Legal researcher and activist Dr Usha Ramanathan has been declared a “human rights hero” by the international rights group Access Now for her criticism of the Aadhaar programme. Ramanathan has been raising security and privacy risks associated with Aadhaar since the scheme was launched in 2009. Access Now said Dr Ramanathan was one of the “leading critics of Aadhaar” who has “tirelessly challenged” the controversial programme. While selecting her for the award, Access Now said it also wanted to recognise “the entire community that has protested and litigated against Aadhaar”. The award function will be held in Tunis between June 11 and 14, as a part of RightsCon, Access Now’s annual human rights and technology conference. The awards will be handed out by Michelle Bachelet, the United Nations high commissioner for human rights.

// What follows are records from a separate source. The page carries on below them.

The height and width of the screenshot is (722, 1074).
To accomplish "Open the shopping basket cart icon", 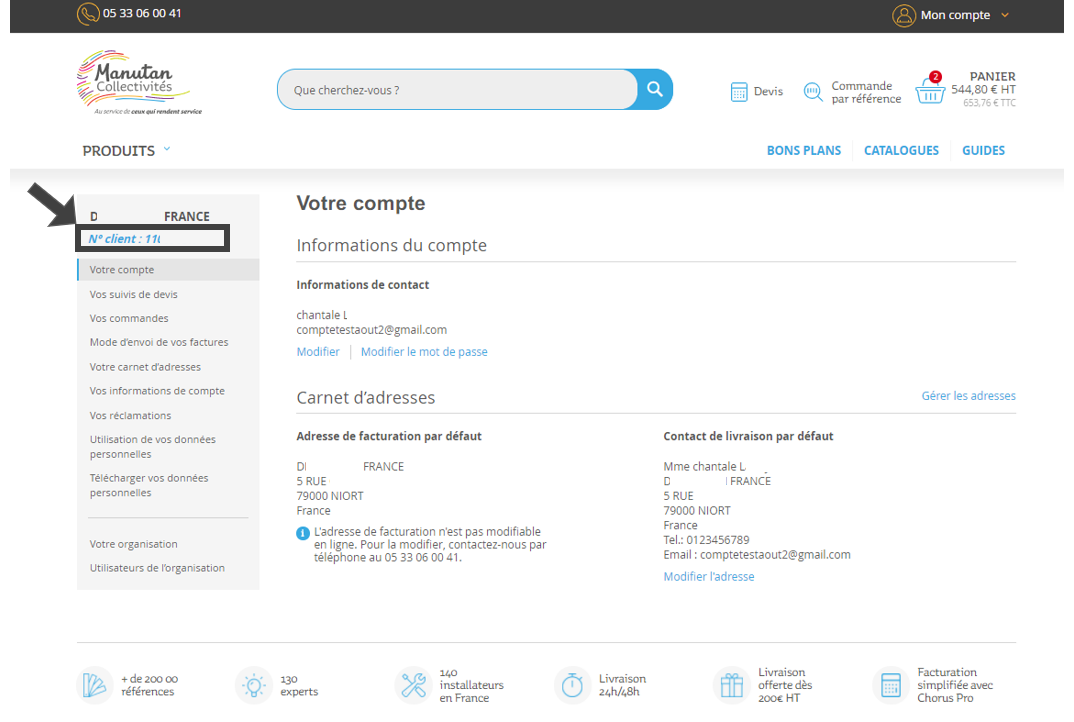I will (x=930, y=92).
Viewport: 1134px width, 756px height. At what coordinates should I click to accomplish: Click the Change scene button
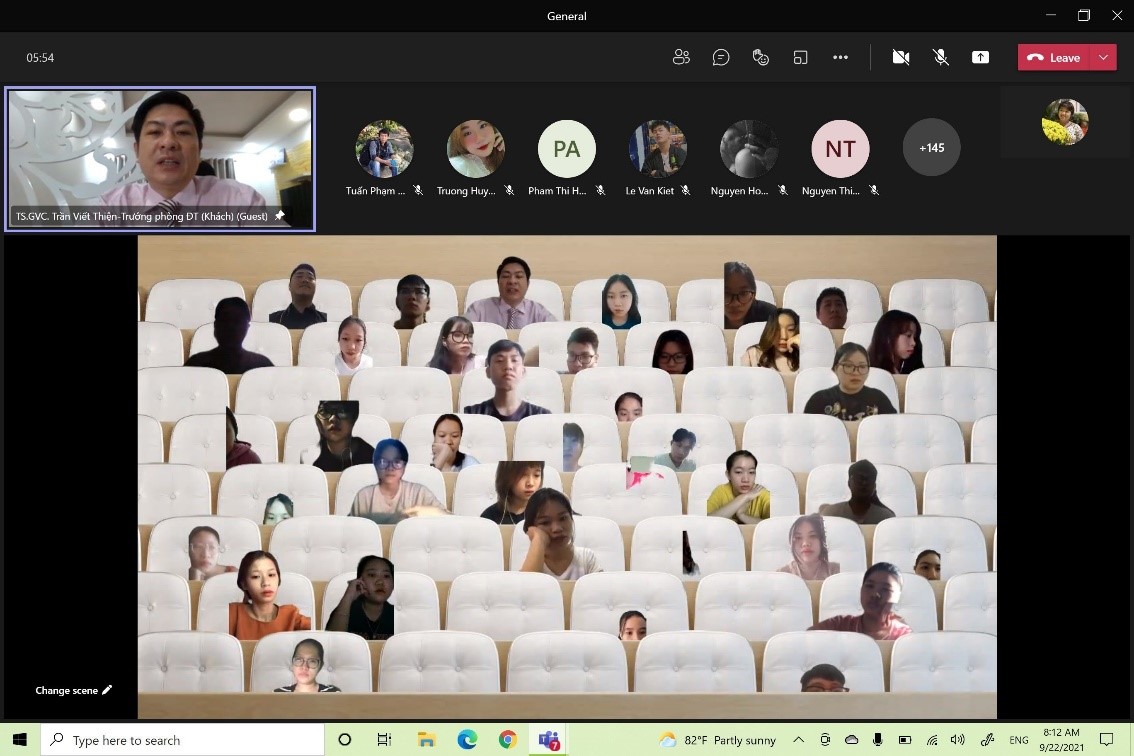(x=73, y=690)
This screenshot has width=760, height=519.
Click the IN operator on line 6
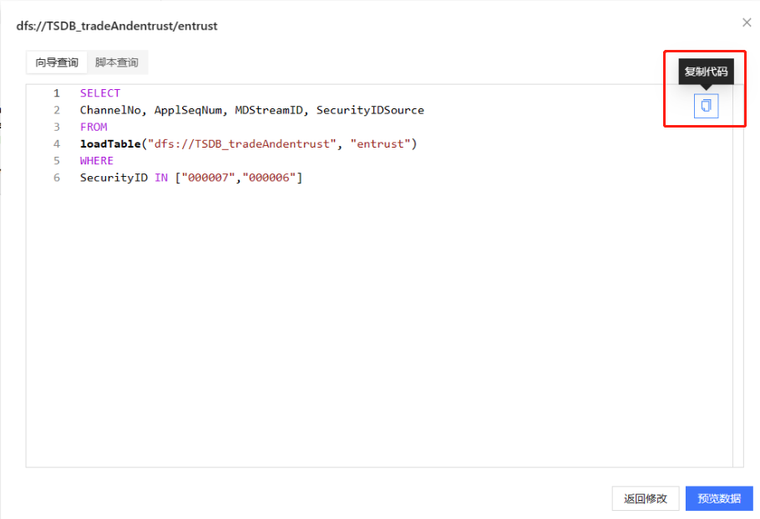pos(161,178)
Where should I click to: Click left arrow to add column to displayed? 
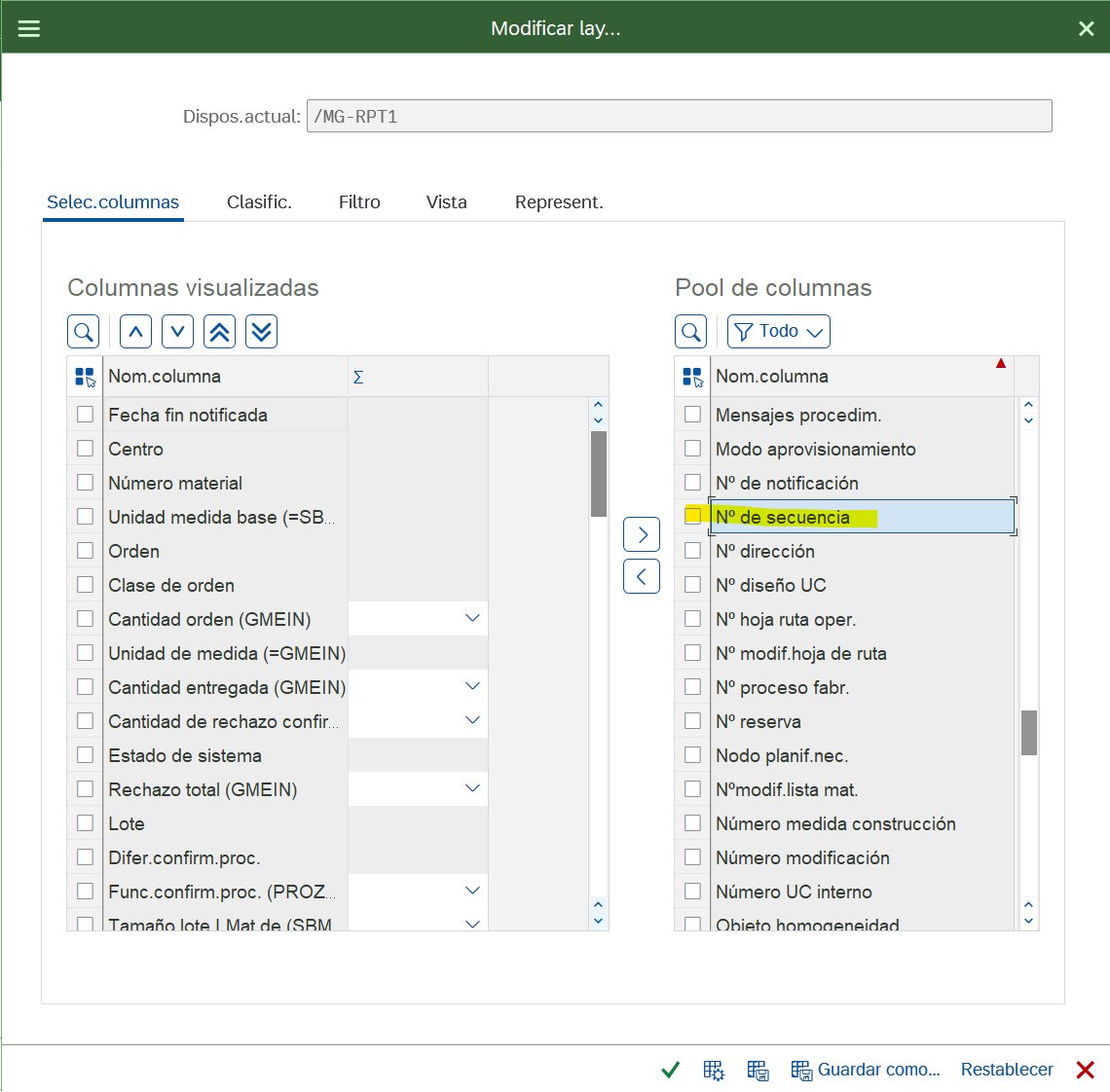(x=642, y=576)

5/6 We praise Dr. Usha Ramanathan for her unrelenting campaigning against #India’s invasive #Aadhaar digital identity program. She has helped educate & bring together a vast community to speak out against the world’s largest biometric ID system. https://t.co/hnyMearUpq
— Access Now (@accessnow) June 9, 2019
While announcing the award, Access Now said, “In September 2018, the Supreme Court in India ruled Aadhaar could not be mandatory for several purposes, and it could not be required by private companies. Afterward, Dr. Ramanathan worked to explain the ramifications of the judgment and its disappointing limitations. She continues to speak out against the Aadhaar program.” Access Now said the award is “in celebration of … the work of people around the globe to protect human rights in the digital age”. Every year, it names “heroes” and “villains” who have either protected the principles of freedom online, or worked to undermine them. The other winners for 2018 are Bahraini digital security trainer Mohammed al-Maskati, Australian lawyer Lizzie O’Shea, Tanzanian digital security activist Zaituni Njovu, and Venezuelan researcher Marianne Díaz Hernández.
Past winners of the award include the nine-judge Constitution bench of India’s Supreme Court, which ruled that privacy was a fundamental right in 2017. The organisation had recognised Justice Rohinton Nariman separately “for specifically citing to the International Principles on the Application of Human Rights to Communications Surveillance in his opinion”.
Dr Ramanathan’s criticisms of Aadhaar
Dr Ramanathan has spoken out — presciently, as it turns out — about the dangers of a data breach, and of concerns about the buying and selling of personal data. “The story of Aadhaar is one of coercion, rampant illegality and outrageous contempt of Supreme Court orders through which the project has built its database,” she wrote in The Wire.
She has also written about how Aadhaar has morphed from a project to provide India’s poor with an identity, to a way of de-duplicating India’s population, to a way of ridding the country’s welfare systems of “ghosts” and “duplicates” to prevent “leakages”, and finally to a a means of enforcing the cashless economy. “From denial of entitlements if a person is not enrolled or does not seed their number, it has reached a point where not having a UID number will force you to commit an offence,” she had written in The Wire.